Check these places for the old flag: GitHub Actions workflow files, Bitbucket pipeline configs, Jenkins build scripts, Makefile targets, and any shell scripts that automate Shopify deployments. One missed instance means a failed deploy the next time the pipeline runs.

For teams using the Shopify CLI interactively (not in CI/CD), the change is transparent. The CLI will warn you about the deprecated flag before it stops accepting it entirely. But automated pipelines do not read warnings. They just fail.

While you are updating CI scripts, also check which version of the Shopify CLI your pipeline installs. If it pins an old version, you might avoid the deprecation temporarily but miss security patches and new features. Pin to a recent minor version and update quarterly.

Checkout Metafield Deprecation

The third breaking change removes checkout metafield access through the legacy checkout.liquid template. If you are still using checkout.liquid for custom checkout experiences, this is another reason to migrate to Checkout Extensibility.

Shopify has been pushing merchants and developers toward Checkout Extensibility (checkout UI extensions and Checkout Branding API) since 2024. The checkout.liquid approach was always a Shopify Plus exclusive that gave full HTML/CSS/JS control over the checkout page. The trade-off was that it could not benefit from Shopify's ongoing checkout optimization, security patches, and new features like Shop Pay improvements.

If your app reads or writes checkout metafields through checkout.liquid, you need to switch to the Checkout Extensibility APIs. The metafield data itself is not going away. Only the access path through checkout.liquid is being removed.

For most developers, this is a non-issue. checkout.liquid usage has been declining since Shopify started gating it behind Plus plans and actively discouraging it. But if you maintain legacy Plus stores with custom checkout code, audit those templates now.

The Bottom Line

Three breaking changes in one release cycle: mandatory expiring tokens for new apps, RBAC enforcement for partner orgs, and CLI flag deprecation. Plus the ongoing checkout.liquid sunset.
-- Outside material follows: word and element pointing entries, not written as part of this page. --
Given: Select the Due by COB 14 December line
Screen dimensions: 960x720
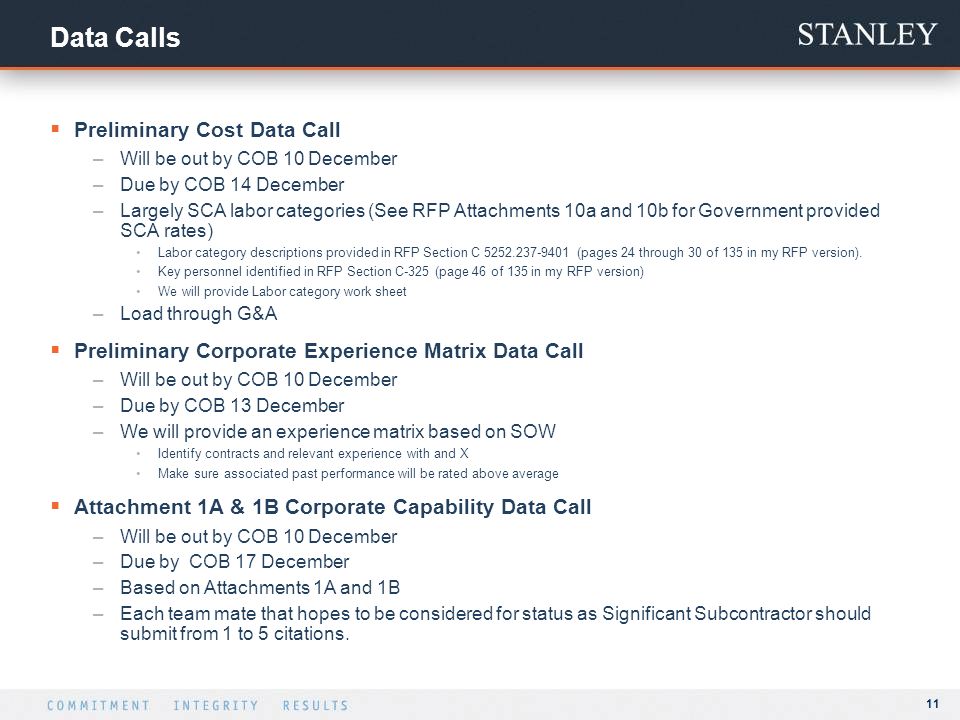Looking at the screenshot, I should pyautogui.click(x=232, y=184).
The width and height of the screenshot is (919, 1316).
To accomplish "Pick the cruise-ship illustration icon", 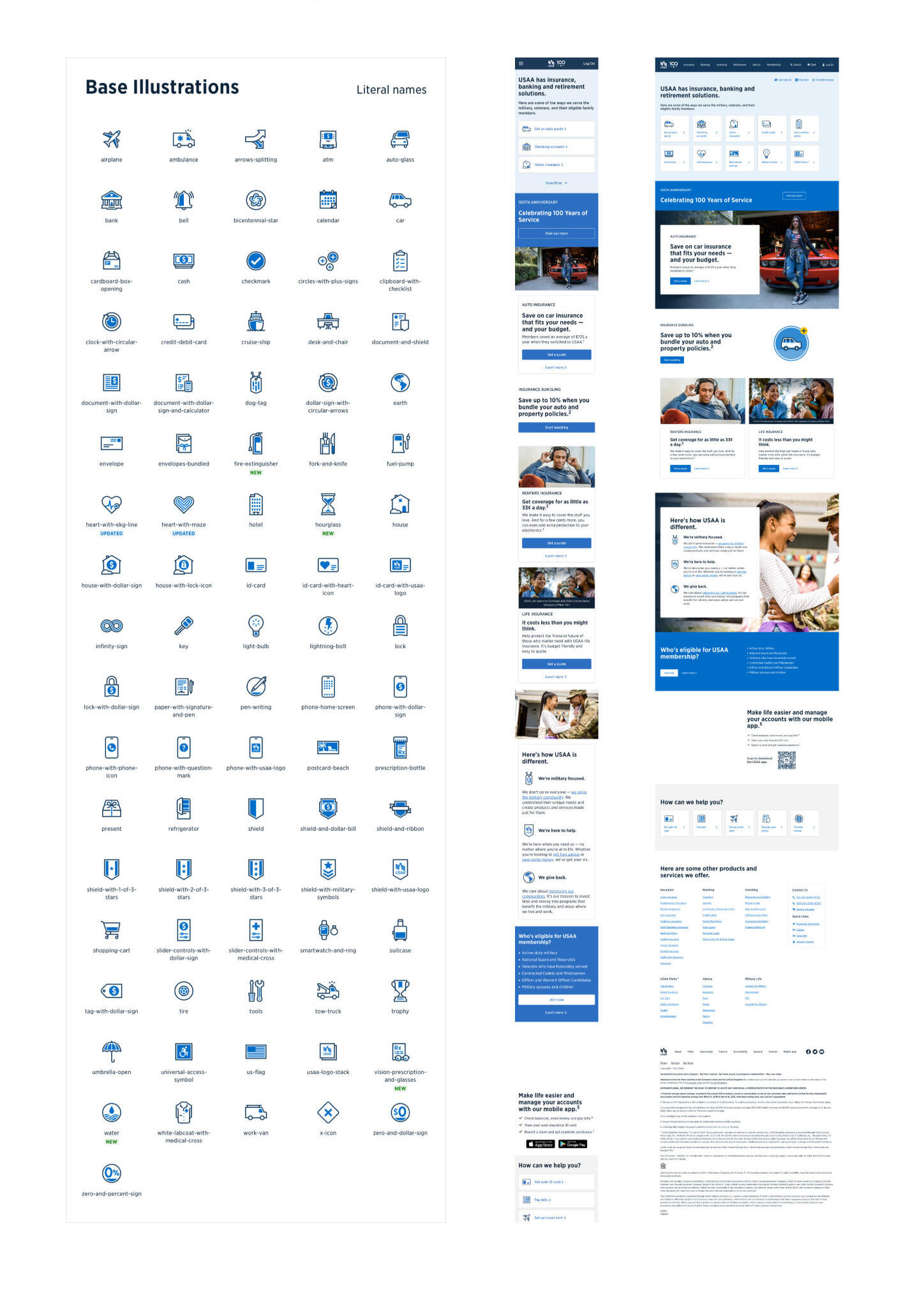I will point(256,322).
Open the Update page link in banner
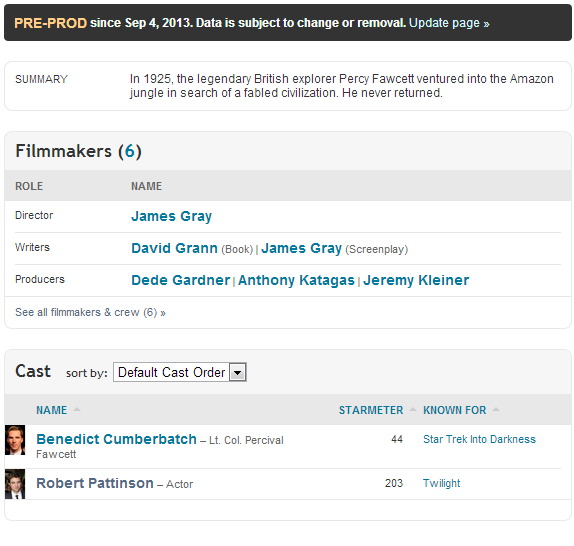 449,23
The common thread is security. Expiring tokens limit credential leak damage. RBAC prevents permission creep. Even the CLI flag change moves developers toward safer deployment patterns.

If you build on Shopify, block out an hour this week to audit your token handling, check your partner org roles, and search your CI scripts for --force. The migration effort is small. The cost of ignoring it is a production outage when your token expires or your deploy script fails at the worst possible time.

I updated my own Shopify integrations the day these changes dropped. Token refresh took about 30 minutes to implement and test. The CI flag swap was a one-line change. RBAC review took five minutes since I am the only person in my partner org. Total time: under an hour. That is a cheap insurance policy against a broken deploy pipeline or a silent API failure during a product launch.

Shopify publishes these changes on their developer changelog at shopify.dev/changelog. Bookmark it. The April release had three breaking changes. The May release will likely have more as the --force flag reaches full deprecation. Staying ahead of these changes is less work than debugging them after they break production.